+++ MATERIAL TO PROCESS +++

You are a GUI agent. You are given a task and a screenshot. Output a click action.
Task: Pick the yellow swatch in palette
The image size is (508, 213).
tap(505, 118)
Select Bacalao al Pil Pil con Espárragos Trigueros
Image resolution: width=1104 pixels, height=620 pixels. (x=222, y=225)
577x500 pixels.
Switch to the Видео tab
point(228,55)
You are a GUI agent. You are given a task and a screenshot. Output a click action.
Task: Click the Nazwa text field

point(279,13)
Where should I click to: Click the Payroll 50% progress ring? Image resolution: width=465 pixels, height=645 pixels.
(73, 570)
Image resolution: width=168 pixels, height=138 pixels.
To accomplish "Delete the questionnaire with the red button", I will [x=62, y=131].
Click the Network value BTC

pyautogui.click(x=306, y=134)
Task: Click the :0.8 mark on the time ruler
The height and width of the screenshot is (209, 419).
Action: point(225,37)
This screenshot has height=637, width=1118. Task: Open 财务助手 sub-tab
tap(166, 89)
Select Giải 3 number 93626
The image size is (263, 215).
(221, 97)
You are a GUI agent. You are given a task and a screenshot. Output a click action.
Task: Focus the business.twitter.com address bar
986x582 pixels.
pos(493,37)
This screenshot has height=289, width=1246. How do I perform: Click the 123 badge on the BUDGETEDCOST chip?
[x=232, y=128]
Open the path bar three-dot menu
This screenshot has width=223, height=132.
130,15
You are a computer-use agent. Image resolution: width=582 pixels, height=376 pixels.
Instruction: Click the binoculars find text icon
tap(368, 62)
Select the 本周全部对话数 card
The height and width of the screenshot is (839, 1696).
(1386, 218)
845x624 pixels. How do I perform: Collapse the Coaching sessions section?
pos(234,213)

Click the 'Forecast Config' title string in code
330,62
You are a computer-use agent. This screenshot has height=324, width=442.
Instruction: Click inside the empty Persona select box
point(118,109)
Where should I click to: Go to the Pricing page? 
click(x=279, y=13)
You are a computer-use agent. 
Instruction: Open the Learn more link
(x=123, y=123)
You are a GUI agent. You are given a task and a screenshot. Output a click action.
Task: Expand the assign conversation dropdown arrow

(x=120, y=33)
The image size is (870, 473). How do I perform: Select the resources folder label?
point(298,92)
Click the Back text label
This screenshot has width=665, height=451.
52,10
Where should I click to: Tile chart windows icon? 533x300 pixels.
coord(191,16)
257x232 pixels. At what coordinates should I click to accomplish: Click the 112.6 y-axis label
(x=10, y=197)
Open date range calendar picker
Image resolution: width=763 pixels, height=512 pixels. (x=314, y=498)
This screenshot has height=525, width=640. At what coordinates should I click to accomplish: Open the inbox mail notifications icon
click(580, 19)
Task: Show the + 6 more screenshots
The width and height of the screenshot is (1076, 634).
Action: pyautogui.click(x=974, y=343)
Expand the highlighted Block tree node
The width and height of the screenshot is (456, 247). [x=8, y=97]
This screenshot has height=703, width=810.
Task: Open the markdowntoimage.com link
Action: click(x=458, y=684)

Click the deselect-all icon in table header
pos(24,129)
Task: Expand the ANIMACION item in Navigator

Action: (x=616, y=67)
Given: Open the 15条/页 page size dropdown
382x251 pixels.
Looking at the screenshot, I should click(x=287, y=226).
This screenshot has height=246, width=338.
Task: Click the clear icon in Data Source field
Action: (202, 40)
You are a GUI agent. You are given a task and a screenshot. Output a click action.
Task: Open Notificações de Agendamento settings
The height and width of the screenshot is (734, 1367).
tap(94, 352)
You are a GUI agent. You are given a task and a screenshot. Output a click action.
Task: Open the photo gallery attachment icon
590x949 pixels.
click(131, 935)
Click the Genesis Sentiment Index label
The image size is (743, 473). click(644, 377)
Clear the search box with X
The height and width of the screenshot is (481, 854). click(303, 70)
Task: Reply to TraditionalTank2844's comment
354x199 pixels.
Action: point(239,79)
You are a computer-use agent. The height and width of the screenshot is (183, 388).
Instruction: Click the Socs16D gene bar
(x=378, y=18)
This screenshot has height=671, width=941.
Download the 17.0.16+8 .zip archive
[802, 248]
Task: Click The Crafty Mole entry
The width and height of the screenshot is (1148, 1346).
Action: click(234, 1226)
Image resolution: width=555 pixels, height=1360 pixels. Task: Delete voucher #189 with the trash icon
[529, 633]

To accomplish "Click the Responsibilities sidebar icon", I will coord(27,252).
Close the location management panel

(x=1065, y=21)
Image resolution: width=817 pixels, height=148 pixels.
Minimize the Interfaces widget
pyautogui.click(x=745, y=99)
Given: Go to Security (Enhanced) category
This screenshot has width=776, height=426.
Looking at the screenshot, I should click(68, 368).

+++

Where a line of the listing includes the word "will", add it to the tally, and give the final number and nothing more.

2